The problem with the third scenario is that there is a threat to the external validity of the estimated $\beta$. The $\beta$ estimated from model $\eqref{ovb2}$ yields the average total effect of $X$ conditional on an unobserved $Z$. Suppose $\beta > 0$ and that $Z$ has a dampening effect on $X$, meaning that $\gamma < 0$ in the true model $\eqref{ovb1}$. If our estimation sample happens to have data points with low values of $Z$, an estimation $\beta$ coefficient from model $\eqref{ovb2}$ will estimate the total effect of $X$ under very limited moderation.
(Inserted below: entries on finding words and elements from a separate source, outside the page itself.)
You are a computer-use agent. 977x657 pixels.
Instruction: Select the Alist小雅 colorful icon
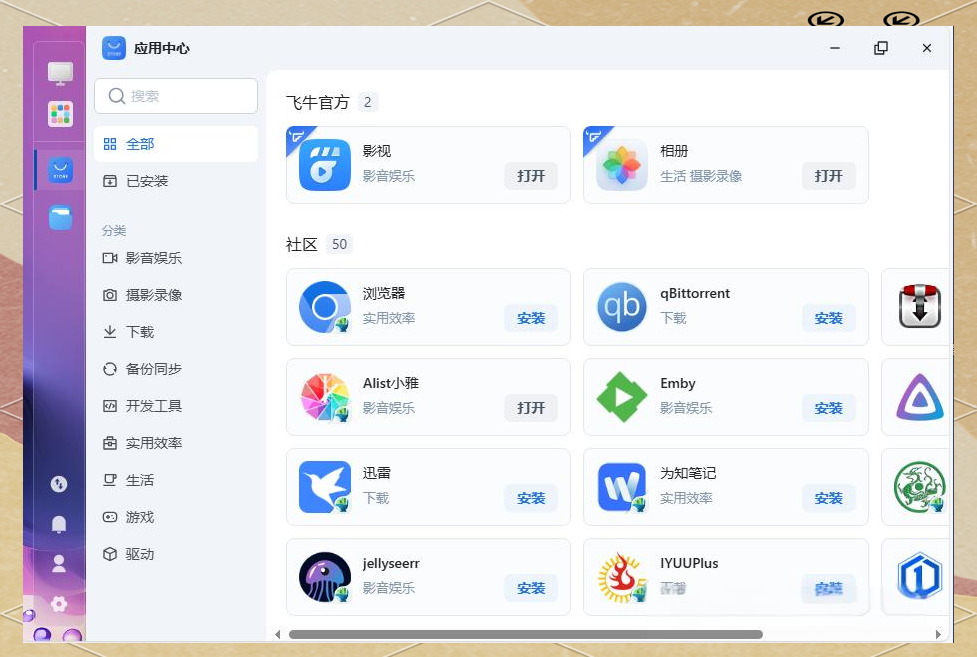324,397
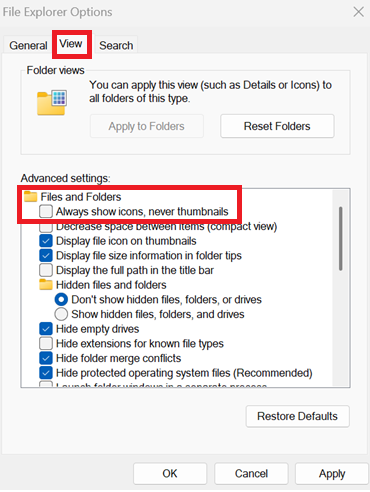Viewport: 370px width, 492px height.
Task: Click the Advanced settings scrollbar thumb
Action: pyautogui.click(x=340, y=239)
Thus, the $\beta$ estimate will be close to the true $\beta$ in $\eqref{ovb1}$. However, we could not safely extrapolate our measured effect of $X$ on $Y$ to data in which $Z$ is, on average, larger in absolute magnitude than it is in the estimation sample. Our extrapolation would overstate predictions for $Y$ because we would not have correctly measued the moderating power of $Z$.
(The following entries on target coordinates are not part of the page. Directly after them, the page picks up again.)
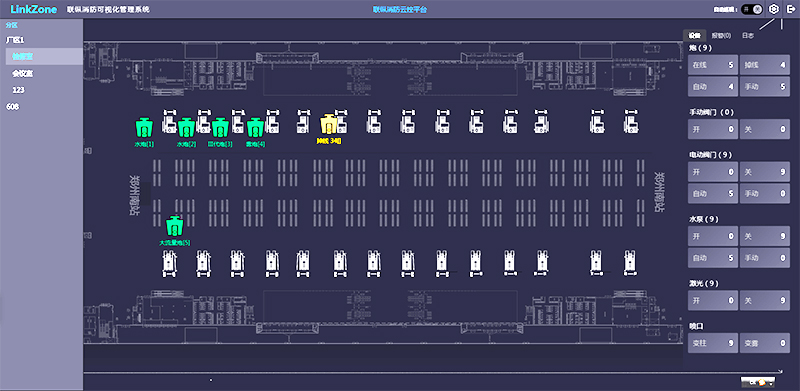Select the large-flow cannon [5] icon
Screen dimensions: 800x391
[174, 226]
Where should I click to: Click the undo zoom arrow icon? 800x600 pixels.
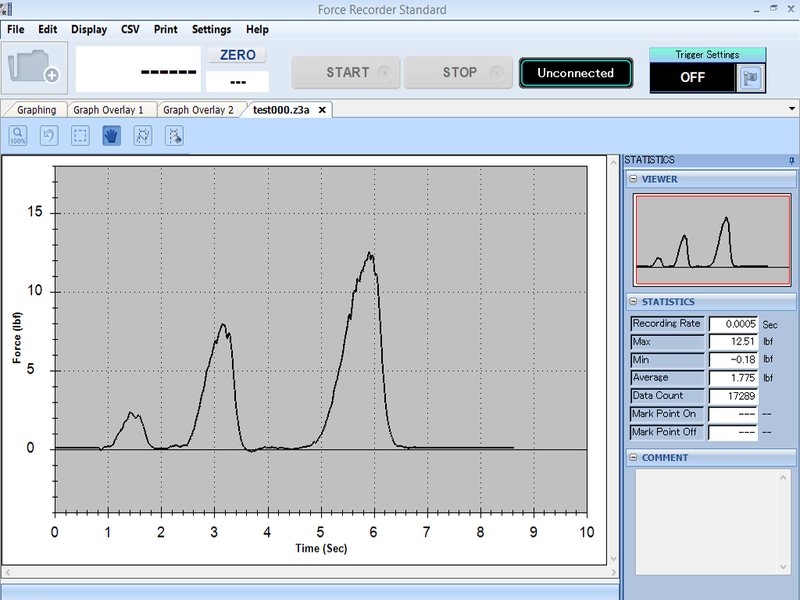tap(49, 136)
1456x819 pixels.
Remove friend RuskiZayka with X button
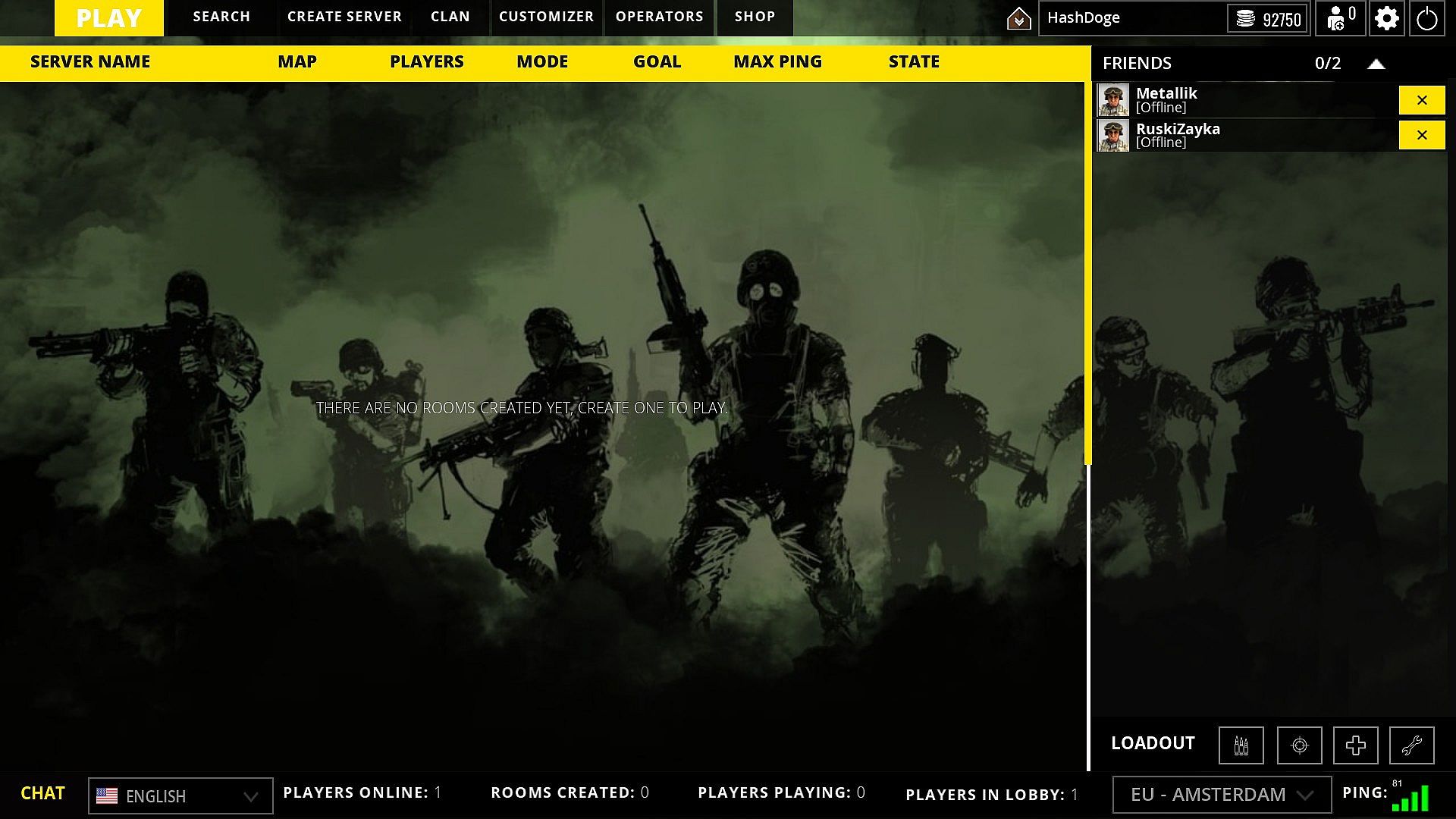click(x=1421, y=135)
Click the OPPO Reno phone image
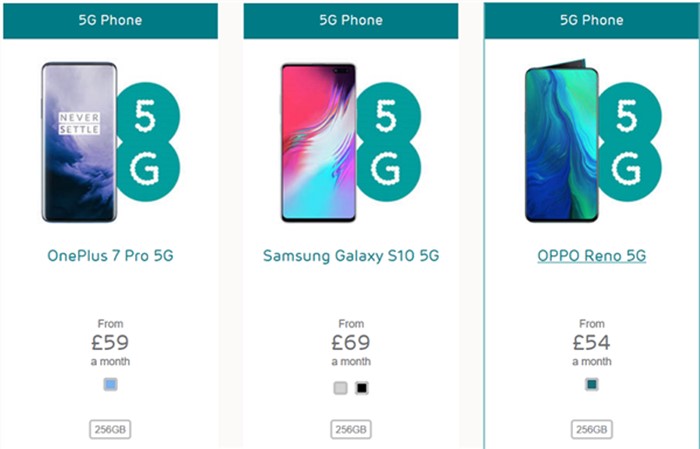700x449 pixels. (x=562, y=141)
An interesting application of this third form of omitted variable bias is in the context of spillover effects, as shown below. Suppose that firms 1 and 2 are each potentially exposed to a treatment. The firm-level treatment status is captured in $x$. The group-level treatment, $z$, is dependent upon the treatment statuses of each firm. If there are spillover effects of treatment (to either treated or to untreated units), a path from $x$ to $y$ via $z$ exists. Empirical analysis that ignores $z$ will estimate the total causal effect of $x$ on $y$ subject to the average level of spillovers within the sample (Hudgens & Halloran 2008). Under such a model, the causal estimate would have limited external validity because it would only be applicable to contexts with an equal group level of treatment.

In [6]:
spillovers = graphviz.Digraph('G')
spillovers.node('z', _attributes={'style': 'dashed'})
with spillovers.subgraph(name='firm 1') as a:
    a.edge('u1', 'y1', _attributes={'style': 'dashed'})
    a.edge('x1', 'y1')
with spillovers.subgraph(name='firm 2') as b:
    b.edge('x2', 'y2')
    b.edge('u2', 'y2', _attributes={'style': 'dashed'})
spillovers.edge('x1', 'z', _attributes={'style': 'dashed'})
spillovers.edge('z', 'y1', _attributes={'style': 'dashed'})
spillovers.edge('x2', 'z', _attributes={'style': 'dashed'})
spillovers.edge('z', 'y2', _attributes={'style': 'dashed'})
spillovers.node('u1', _attributes={'style': 'dashed'})
spillovers.node('u2', _attributes={'style': 'dashed'})
spillovers
Out[6]:
G z z y1 y1 z->y1 y2 y2 z->y2 u1 u1 u1->y1 x1 x1 x1->z x1->y1 x2 x2 x2->z x2->y2 u2 u2 u2->y2

One Omitted Variable (extremely unlikely)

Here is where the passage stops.